Thursday, March 8, 2012

Stevens' "The Snow Man"

Wallace Stevens’ “The Snow Man” is one long thought.  There is only one period in the entire poem, so it is one “sentence.”  There are only two semicolons to offer a bit of a pause.  Stevens uses quite a bit of enjambment, but interestingly enough, he uses it from the last line of a stanza to the first line of the next.  I had always thought of stanzas as holding a thought or expressing an image, but his enjambment does not allow for pause after his second and fourth stanzas – and his third stanza only ends with a comma, which is not much of a pause.  Thus, I feel that the final stanza is where most of the meaning is as it is the only one that allows for much reflection while reading.

======

EXERCISE OBJECTIVE:
Which punctuation marks does the post above on "The Snow Man" mention?

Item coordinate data

======

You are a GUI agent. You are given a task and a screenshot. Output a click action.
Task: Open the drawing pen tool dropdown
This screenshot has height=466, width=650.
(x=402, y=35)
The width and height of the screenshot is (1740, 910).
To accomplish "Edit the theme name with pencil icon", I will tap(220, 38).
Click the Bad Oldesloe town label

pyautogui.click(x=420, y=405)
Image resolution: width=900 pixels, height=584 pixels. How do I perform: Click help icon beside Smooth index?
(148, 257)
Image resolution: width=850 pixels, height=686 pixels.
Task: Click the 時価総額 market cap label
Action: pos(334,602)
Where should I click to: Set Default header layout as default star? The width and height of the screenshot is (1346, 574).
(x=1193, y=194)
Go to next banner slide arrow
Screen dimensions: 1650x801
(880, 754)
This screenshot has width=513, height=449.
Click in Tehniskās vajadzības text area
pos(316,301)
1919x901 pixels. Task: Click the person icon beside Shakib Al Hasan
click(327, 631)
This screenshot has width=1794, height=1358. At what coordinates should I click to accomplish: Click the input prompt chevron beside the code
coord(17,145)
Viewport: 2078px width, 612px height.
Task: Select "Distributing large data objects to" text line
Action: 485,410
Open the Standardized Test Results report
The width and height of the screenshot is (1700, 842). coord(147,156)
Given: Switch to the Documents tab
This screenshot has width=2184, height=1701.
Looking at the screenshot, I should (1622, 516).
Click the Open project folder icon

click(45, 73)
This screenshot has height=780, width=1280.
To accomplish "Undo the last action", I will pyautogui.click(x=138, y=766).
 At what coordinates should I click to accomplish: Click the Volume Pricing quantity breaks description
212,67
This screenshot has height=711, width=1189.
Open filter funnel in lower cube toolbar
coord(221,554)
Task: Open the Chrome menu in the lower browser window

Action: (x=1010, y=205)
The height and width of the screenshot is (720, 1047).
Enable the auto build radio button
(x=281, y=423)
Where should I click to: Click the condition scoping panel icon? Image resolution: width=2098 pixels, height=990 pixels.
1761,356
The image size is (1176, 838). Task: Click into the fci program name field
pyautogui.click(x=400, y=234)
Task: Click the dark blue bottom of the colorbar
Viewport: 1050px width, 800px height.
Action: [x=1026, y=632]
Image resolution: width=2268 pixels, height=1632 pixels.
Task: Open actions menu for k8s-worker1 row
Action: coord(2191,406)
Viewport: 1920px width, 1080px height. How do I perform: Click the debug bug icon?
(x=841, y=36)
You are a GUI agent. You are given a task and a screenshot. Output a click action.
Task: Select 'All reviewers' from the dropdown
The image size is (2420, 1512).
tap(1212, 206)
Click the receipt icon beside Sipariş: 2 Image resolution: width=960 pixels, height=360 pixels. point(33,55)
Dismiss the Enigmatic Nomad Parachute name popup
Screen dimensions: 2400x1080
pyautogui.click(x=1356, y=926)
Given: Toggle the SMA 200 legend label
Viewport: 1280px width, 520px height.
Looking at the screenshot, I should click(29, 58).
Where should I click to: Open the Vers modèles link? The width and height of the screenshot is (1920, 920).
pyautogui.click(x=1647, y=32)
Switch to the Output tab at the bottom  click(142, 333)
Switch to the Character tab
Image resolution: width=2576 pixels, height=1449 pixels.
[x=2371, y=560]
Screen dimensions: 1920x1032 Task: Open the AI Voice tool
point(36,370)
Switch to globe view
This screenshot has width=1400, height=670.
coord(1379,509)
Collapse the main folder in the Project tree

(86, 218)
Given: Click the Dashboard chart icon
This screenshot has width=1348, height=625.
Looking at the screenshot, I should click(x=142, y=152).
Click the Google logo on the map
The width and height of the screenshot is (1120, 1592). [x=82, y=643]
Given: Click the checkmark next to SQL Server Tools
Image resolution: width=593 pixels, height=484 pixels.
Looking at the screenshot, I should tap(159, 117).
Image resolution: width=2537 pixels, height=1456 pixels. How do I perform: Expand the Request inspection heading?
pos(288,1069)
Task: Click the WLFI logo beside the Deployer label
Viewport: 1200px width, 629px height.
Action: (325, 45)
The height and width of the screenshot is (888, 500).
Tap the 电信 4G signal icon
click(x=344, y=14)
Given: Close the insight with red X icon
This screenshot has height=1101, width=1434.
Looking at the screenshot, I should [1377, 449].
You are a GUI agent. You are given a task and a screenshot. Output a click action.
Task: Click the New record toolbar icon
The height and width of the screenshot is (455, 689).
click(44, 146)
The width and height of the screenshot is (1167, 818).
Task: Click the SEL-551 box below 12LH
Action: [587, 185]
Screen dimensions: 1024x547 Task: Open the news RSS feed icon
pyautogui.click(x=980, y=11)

======

COMPLETE ANSWER:
Period, semicolon, comma